Beri Pardo

Personal information
- Full name: Beri Pardo
- Date of birth: 1 April 1990 (age 35)

Managerial career
- Years: Team
- 2021–2022: İstanbul Başakşehir (assistant coach)

= Beri Pardo =

Portuguese-Turkish football strategist

Beri Pardo (born 1 April 1990) is a Portuguese-Turkish association football strategist and analyst who was most recently the Head of Performance Strategy for club Hull City.

He has also previously worked for Crystal Palace, Trabzonspor, Fenerbahçe, and İstanbul Başakşehir.

== Career ==
Pardo spent his early career working as an analyst for Crystal Palace across two separate spells, which preceded and succeeded a period at Trabzonspor in charge of their recruitment strategy team. On 7 June 2018, Damien Comolli became the new sporting director of Süper Lig side Fenerbahçe. Later that summer, Comolli hired Pardo as the club's Head of Performance Analysis.

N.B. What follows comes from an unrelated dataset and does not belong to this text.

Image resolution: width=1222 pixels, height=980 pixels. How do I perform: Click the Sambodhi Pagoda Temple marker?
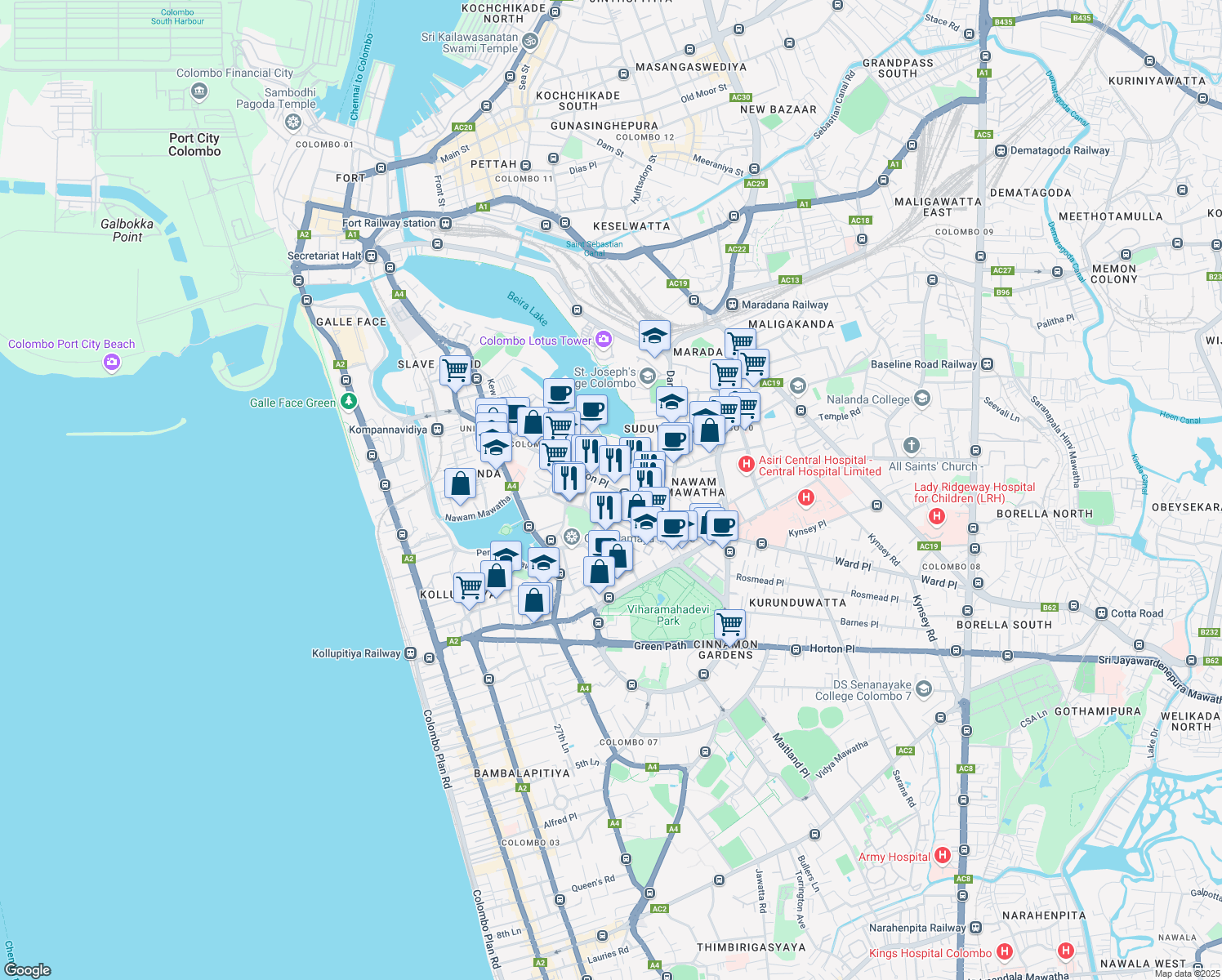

Emre Belözoğlu signed as the new head coach of İstanbul Başakşehir on 4 October 2021, and chose Pardo to be his assistant in the job. Just over a year later, on 19 October 2022, Hull City announced the appointment of Pardo as their new Head of Performance Strategy. In June 2023, he became Hull's sporting director, before silently departing the club in December 2024 after Jared Dublin had been promoted to replace him two months earlier.

== Personal life ==
Pardo holds both Portuguese and Turkish citizenship, and is a UEFA A licence coach.